Segundo apuração revelada pela coluna do jornalista Lauro Jardim, do diário conservador carioca O Globo, o documento reúne capítulos com relatos que Vorcaro se dispõe a apresentar em troca de benefícios legais, como redução de pena ou alteração no regime de cumprimento, caso venha a ser condenado.
Exigências legais
Cada anexo da proposta trata de um tema específico, apontando possíveis envolvidos nos supostos crimes e indicando caminhos para comprovação das informações. Até o momento, porém, não foram entregues provas ou depoimentos formais que sustentem os relatos — etapa que só deve ocorrer caso a negociação avance.

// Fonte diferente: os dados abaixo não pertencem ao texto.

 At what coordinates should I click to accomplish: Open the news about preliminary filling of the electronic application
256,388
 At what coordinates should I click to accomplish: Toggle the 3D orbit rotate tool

A legislação brasileira exige que acordos de colaboração premiada resultem em elementos concretos, como identificação de coautores, detalhamento da divisão de tarefas e rastreamento de recursos desviados. Além disso, a palavra do colaborador, isoladamente, não é suficiente: é necessário que as informações sejam confirmadas por outras evidências.
A conclusão da proposta ocorre após cerca de um mês e meio de reuniões frequentes entre Vorcaro e seus advogados na Superintendência da PF no Distrito Federal, onde ele está preso desde março. Antes disso, o ex-banqueiro chegou a passar pela penitenciária federal de segurança máxima em Brasília.
Investigadores esperam que a delação traga informações inéditas, especialmente sobre a possível participação de políticos e integrantes do Judiciário em fraudes relacionadas ao Banco Master. As autoridades já sinalizaram que não aceitarão um acordo baseado apenas em dados já obtidos, como o conteúdo dos celulares apreendidos anteriormente.
Acordo
Caso a PGR e a PF decidam avançar com a negociação, o acordo será encaminhado para homologação do ministro André Mendonça, do Supremo Tribunal Federal (STF), relator do caso. A partir daí, Vorcaro passaria a prestar depoimentos formais.
Entre os pontos de maior interesse está o mapeamento de movimentações financeiras no exterior e a eventual recuperação de ativos desviados. O acordo também pode incluir obrigações como devolução de valores e cooperação contínua com as investigações.